WHAT TO PRODUCE: Output exactly the lines from the one with "You are a computer-use agent. This" to the close of the records below, first and last included.

#### GIVEN RECORDS

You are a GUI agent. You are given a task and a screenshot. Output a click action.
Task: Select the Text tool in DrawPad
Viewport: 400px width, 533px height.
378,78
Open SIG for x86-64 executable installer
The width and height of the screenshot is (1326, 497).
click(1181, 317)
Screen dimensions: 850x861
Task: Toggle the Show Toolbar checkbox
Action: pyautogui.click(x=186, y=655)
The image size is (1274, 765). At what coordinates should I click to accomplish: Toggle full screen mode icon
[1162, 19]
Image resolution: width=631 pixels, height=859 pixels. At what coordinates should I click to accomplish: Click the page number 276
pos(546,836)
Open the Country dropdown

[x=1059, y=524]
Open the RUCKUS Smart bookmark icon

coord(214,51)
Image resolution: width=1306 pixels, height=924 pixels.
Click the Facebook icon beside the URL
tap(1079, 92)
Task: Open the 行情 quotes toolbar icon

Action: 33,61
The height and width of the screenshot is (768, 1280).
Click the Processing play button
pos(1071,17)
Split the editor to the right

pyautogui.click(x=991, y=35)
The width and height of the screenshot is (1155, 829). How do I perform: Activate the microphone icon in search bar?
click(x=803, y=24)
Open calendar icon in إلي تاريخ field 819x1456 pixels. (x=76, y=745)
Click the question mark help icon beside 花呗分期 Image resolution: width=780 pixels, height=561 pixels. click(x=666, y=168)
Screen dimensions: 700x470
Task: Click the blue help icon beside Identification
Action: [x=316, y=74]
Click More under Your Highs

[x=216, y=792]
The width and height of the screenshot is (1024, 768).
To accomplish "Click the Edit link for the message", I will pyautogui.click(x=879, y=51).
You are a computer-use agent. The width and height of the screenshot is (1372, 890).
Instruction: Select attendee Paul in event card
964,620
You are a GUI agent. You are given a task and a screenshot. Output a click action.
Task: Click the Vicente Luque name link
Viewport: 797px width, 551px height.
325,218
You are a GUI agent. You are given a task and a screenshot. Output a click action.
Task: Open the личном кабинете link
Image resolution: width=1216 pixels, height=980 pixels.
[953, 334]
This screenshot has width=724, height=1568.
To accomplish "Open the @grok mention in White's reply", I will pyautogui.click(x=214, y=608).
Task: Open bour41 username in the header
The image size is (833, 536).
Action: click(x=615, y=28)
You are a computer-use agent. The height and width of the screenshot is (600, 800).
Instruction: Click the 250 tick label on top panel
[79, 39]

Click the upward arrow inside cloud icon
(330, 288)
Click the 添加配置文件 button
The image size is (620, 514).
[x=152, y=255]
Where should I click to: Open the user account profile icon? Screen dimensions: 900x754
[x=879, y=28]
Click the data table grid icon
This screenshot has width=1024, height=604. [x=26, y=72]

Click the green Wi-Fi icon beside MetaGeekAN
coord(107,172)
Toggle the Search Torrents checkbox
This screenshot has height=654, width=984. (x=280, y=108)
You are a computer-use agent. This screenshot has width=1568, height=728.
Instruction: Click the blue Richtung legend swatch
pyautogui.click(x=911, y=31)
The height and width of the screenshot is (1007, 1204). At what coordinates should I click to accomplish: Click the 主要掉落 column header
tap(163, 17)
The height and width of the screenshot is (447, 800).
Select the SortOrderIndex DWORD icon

########

TASK OUTPUT:
You are a computer-use agent. This screenshot has width=1568, height=728.
Instruction: Click the blue Richtung legend swatch
pyautogui.click(x=911, y=31)
The height and width of the screenshot is (1007, 1204). At what coordinates should I click to accomplish: Click the 主要掉落 column header
tap(163, 17)
The height and width of the screenshot is (447, 800).
Select the SortOrderIndex DWORD icon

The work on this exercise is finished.